Tutor Profiles
Viridiana Crisitina Cavero Espejo
Viridiana is 27, one of the fortunate ones. The second of four children born into a supportive family in the city of Oaxaca, advancing through education was the norm rather than the exception, even for a woman. With a diploma in Chemical Engineering, she now teaches in the Regional University of the Southeast.
But Viridiana has seen plenty of the less fortunate around her and made a commitment to devote her free time to helping them move ahead. When she was referred to the Center by a friend, she saw her opportunity. Even with her full-time job, she currently spends 18 hours a week tutoring ten Center students between 13 and 17 years old in Math and Chemistry.
“The truth is that the quality of our public education is poor,” Viridiana says. “At the same time, education remains the key to finding a satisfying life in our society. There are so many ambitious students who need extra help they can’t get! That I can give them.”
Anabel Gomez Garcia
A recent addition to the staff, Anabel was born, raised and schooled in the city of Oaxaca. A friend told her about the Center, and after a look-see for herself, applied for a tutoring position. While in secondary school, she had done some informal teaching at an after-school sports club, finding she enjoyed passing on her skills and knowledge to others.
At 20, she’s half way through the rigorous five-year curriculum that will lead to a university degree in Architecture.
Even in the short time Anabel’s been at the Center, she has seen how beneficial its program can be for students who need the kinds of additional support schools fail to provide. “I’m coaching eight students in Math, Physics and Chemistry, but I see the Center providing something maybe even more important than academic support,” she explains. “What students find here is something they won’t find anywhere else: people who take an interest in their personal lives and personal problems—people who care.”

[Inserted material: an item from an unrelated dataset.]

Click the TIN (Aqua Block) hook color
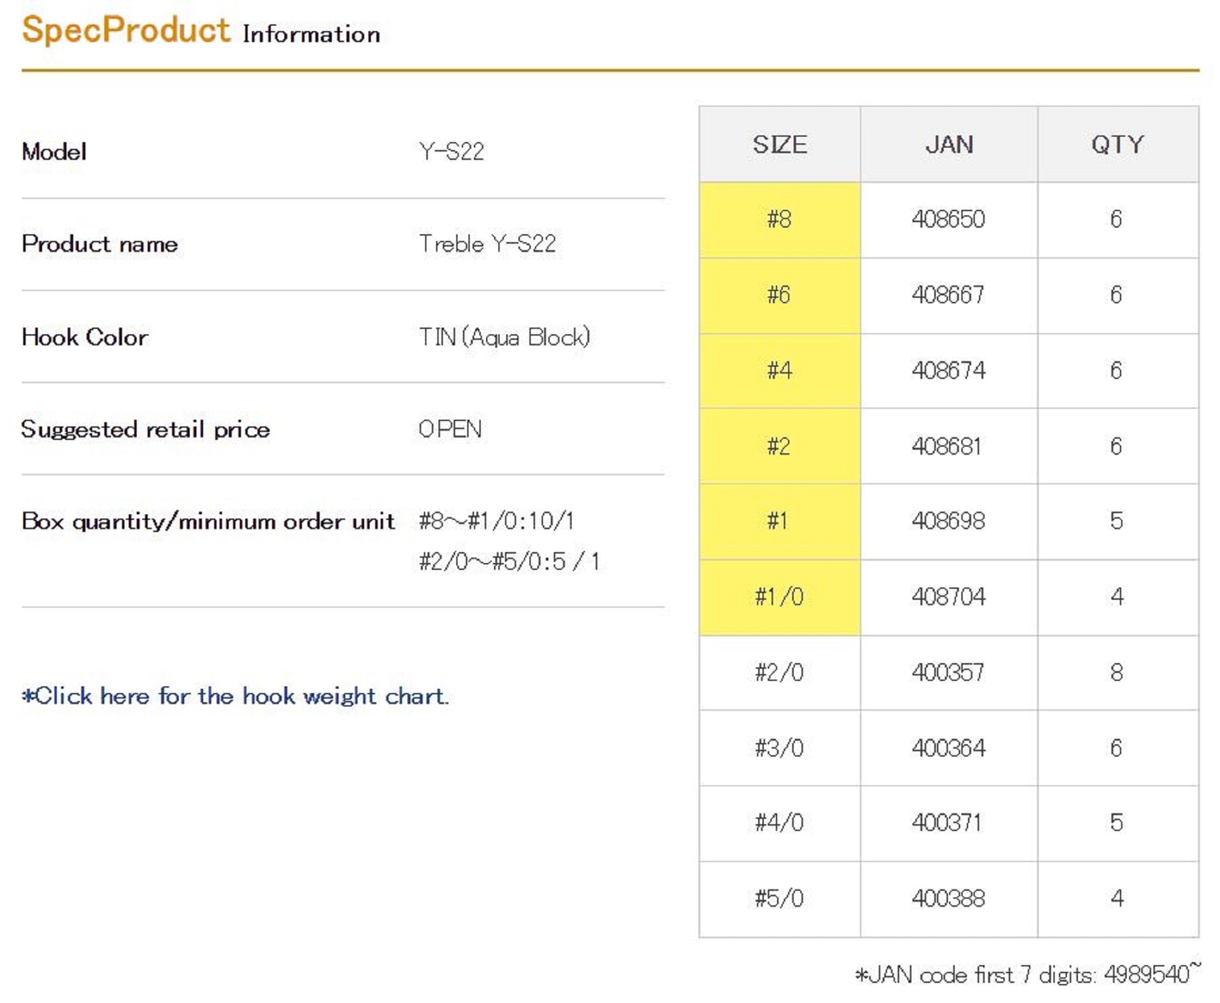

Because the Center’s approach is something totally unfamiliar to them, many students start out timid, even wary, Anabel observes. “They don’t know what to make of learning in such a family-like atmosphere. It’s something they’ve never experienced before.” What gives her great pleasure in her tutoring is seeing these cautious beginners open up, learning to trust the staff - and then trust themselves.
Edith Lopez Nicolas
Edith is 23 and about to begin six months of community service in a rural village. She, herself, came from such a place up in the northern sierra, known as the Mixteca. With the help of a three-year scholarship from La Casa de la Mujer, a privately funded organization, she made it all the way into university. There, she considered majoring in Nursing, or Information Sciences, but in the end opted for Psychology, with a special interest in how children grow and learn.
For 14 months, Edith combined her studies with tutoring at the Learning Center’s in-city location. There is no question in her mind that the Center provides a unique and valuable service to students. “Some people always need more time to learn than others,” she says. “In school, everything goes by at the same pace and only goes by once. If you don’t get it, you end up left behind.” At the Center, she tutored mainly Math, but some Computer Literacy and even Spanish as well.
Edith is the third of her parents’ five children, and the only one to have ventured into higher education. Her parents’ problem with her leaving was not that education was a waste of time for women, but rather their concerns about her safety in the city. Once they felt reassured that she would be all right, they watched her advance with pride. Soon, after Edith finishes her community service, they will be able to take satisfaction in having a daughter with a career in Educational Psychology.
Liliana Cervantes Ramirez
One of the first tutors at the Leaning Center, Liliana, now 28, thinks of it as a second home. Her mother works there, too, as the Center’s housekeeper. Liliana was born and raised in the Oaxaca suburb of San Felipe. She needed private tutoring at the high-school level, and it was expensive. Fortunately, her parents were able to find the money for the extra help she needed, and she went on to the Technological Institute, graduating as a Civil Engineer. In addition to the tutoring she now provides others, she works improving the basic infrastructure of poor villages, bringing in drinkable water and waste systems.
“It was hard for my parents to pay for my private tutoring,” she says. “Here at the Center, help is free. Really free, with no strings attached. What is given is given from the heart.” In addition to the satisfaction she finds in contributing to others’ growth and advancement, Liliana revels in the Center’s family atmosphere, the comings and goings of different kinds of students with different needs, and the chance to get to know some foreigners as well.
“It’s about three years that the Center has been an important part of my life,” she says, “and I hope to go on working here for many more years to come.”